While it’s probably not a good idea for you to just disappear or hide pertinent facts from your team, or to engage in needlessly questionable tactics, you can learn this from The Mentalist: there are times when you have to minimize the risk to the team, and times when you have to bear the responsibility alone.
True, the business world is full of leaders who use subordinates or co-workers as scapegoats, sacrificial lambs, or fall guys. But who wants to be that kind of leader? Would YOU want to follow that kind of leader?
4) Share the credit for success. The main character on The Mentalist is a shameless showman. He loves the spotlight. But he is a complex character. Beyond the flash of his personal ego gratification, Jane is quick to share credit with his team. At times after solving a crime, he stands in the background, letting others receive the accolades.He gives colleagues credit for good ideas and praises them publicly.
Some people in positions of authority feel the need to keep all the credit for their business’ success for themselves, as if it is a divine right. But that’s dealing from a position of weakness – ego, insecurity – not from strength. In Chapter 2 of the classic business book Good To Great, author Jim Collins says that the super-successful, “Level 5” leaders “channel their ego needs away from themselves and into the larger goal of building a great company.” What kind of leader are you?
5) Know when to call for backup. As mentioned above, Patrick Jane is a man who knows when to run away, because he knows that fighting is not within his personal wheelhouse. But he also knows that someone on the team has to take down the bad guy in more than an intellectual way. So Jane knows when to call for help.
In the same way, you’ve got specific strengths, and you know what they are. You also know what they are not. A good leader knows when to seek out the advice and counsel, and talents of others. That means utilizing the skills of other team members and even bringing in new skill sets from outside when needed. It may be that you need the hard skills of a consultant to get a job done.
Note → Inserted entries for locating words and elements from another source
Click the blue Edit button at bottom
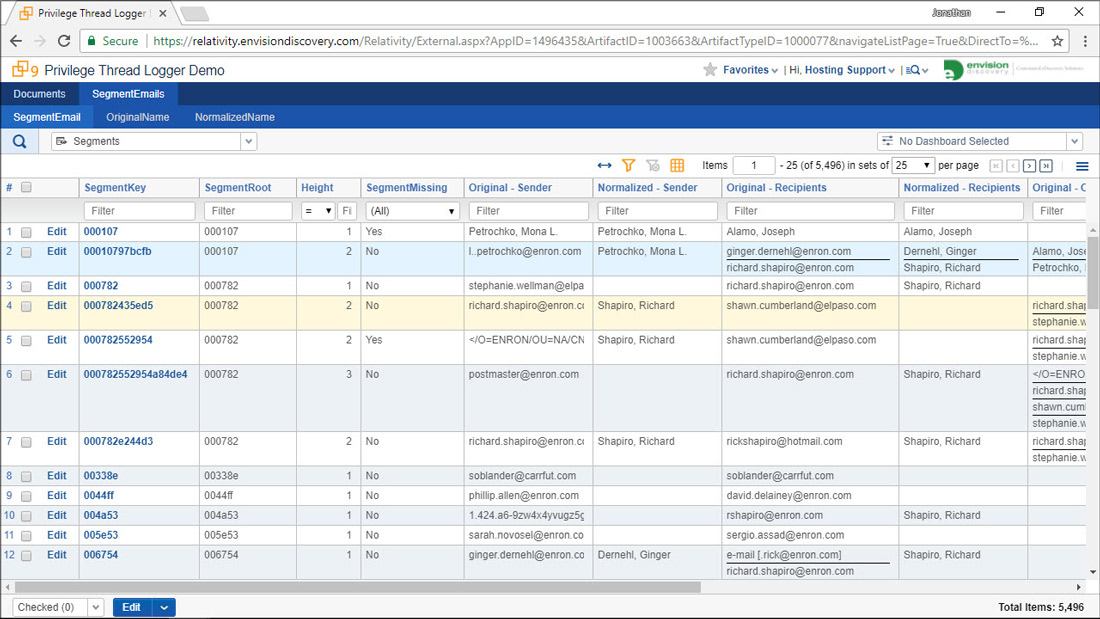Viewport: 1100px width, 619px height. click(x=132, y=607)
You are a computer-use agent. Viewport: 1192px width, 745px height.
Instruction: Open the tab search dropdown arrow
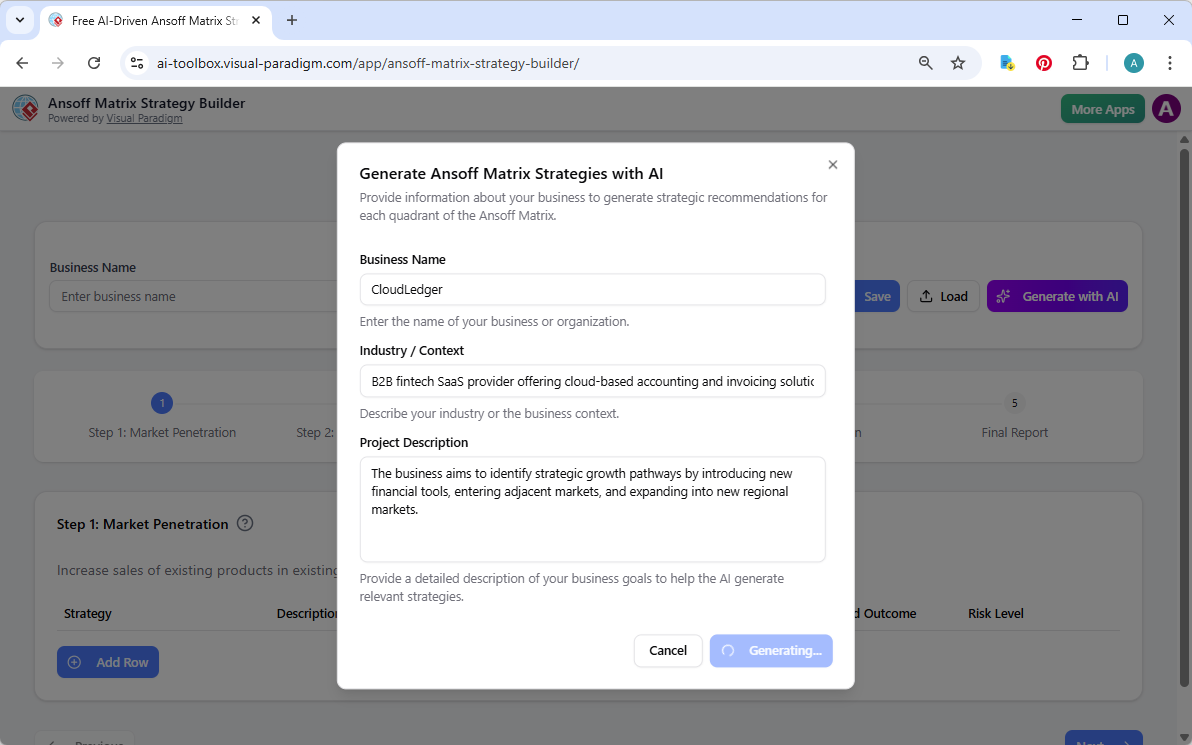20,20
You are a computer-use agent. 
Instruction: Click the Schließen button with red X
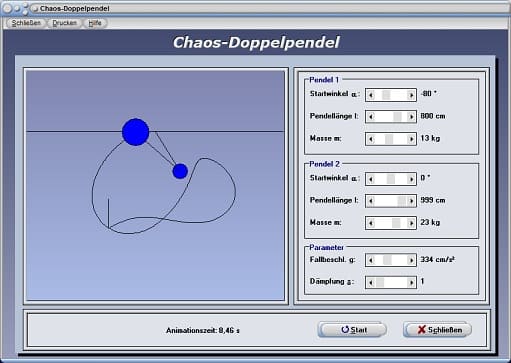(x=438, y=330)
Or it may be that you need someone to train your staff to do something for which they currently are not skilled. Either way, knowing when to call for backup can be the difference between succeeding and failing.
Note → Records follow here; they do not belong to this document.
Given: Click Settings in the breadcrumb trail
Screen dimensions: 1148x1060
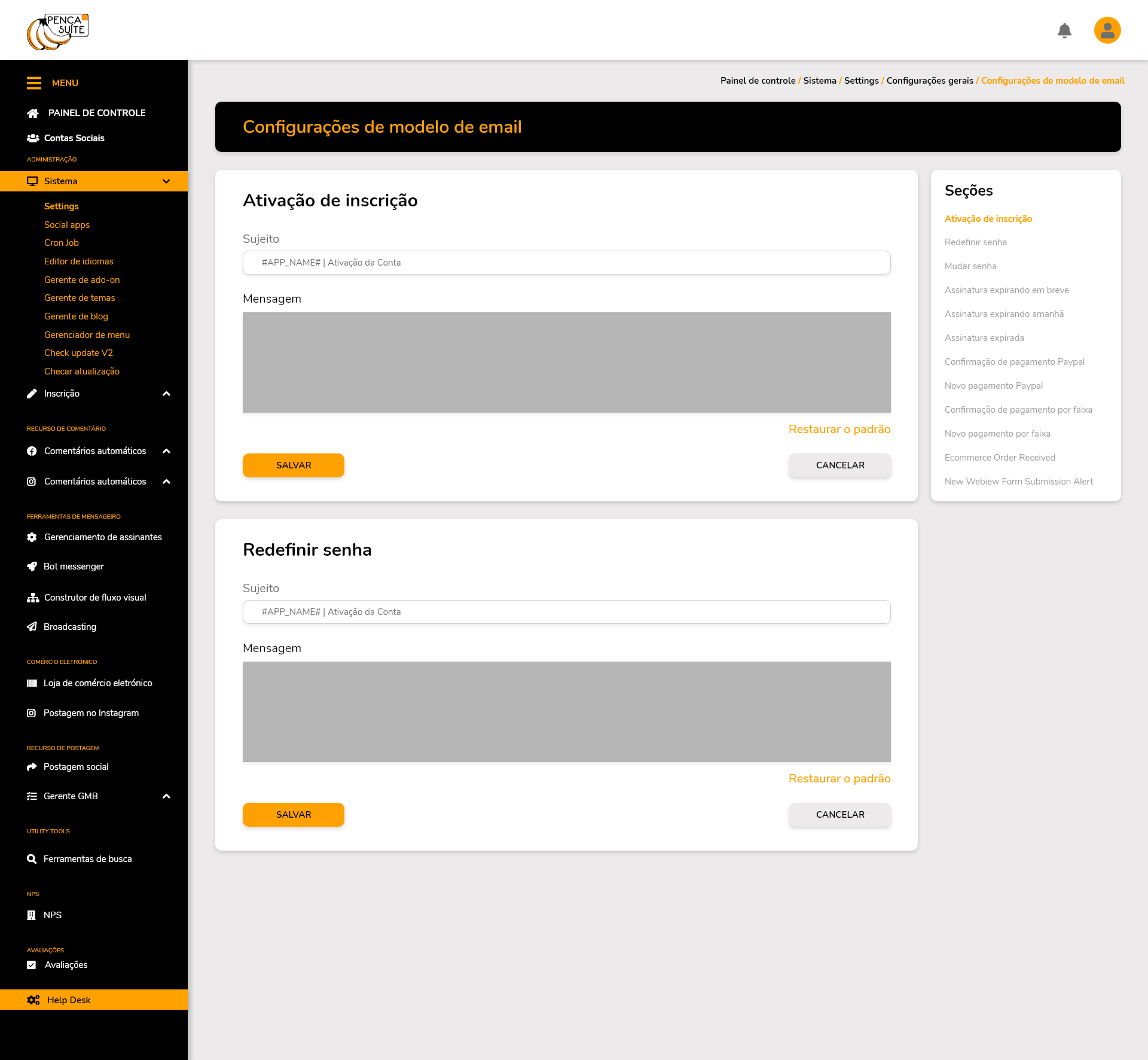Looking at the screenshot, I should coord(861,81).
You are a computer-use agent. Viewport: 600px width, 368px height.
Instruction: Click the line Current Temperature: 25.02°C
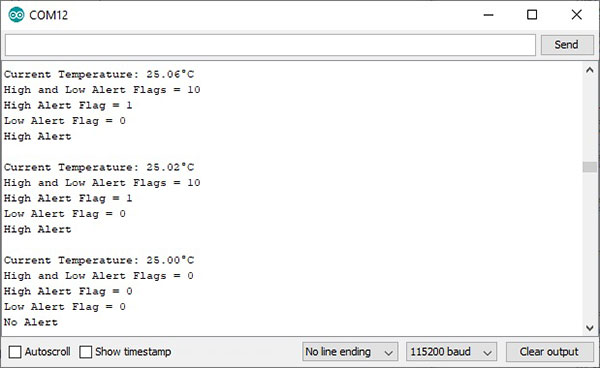[99, 167]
Not everything Jane does on The Mentalist would be a good idea for your business. I’d never suggest you lie to stakeholders, hypnotize people, or make a habit of sleeping on the job (unless you have trained yourself to pay complete attention while taking a nap, as Jane falsely claims in one episode). Still if the show reminds you to do sufficient research, protect and praise your team, avoid needless risk and better utilize both your on-board talent and the skills you can bring in from outside, then this mental exercise will have been well worth it.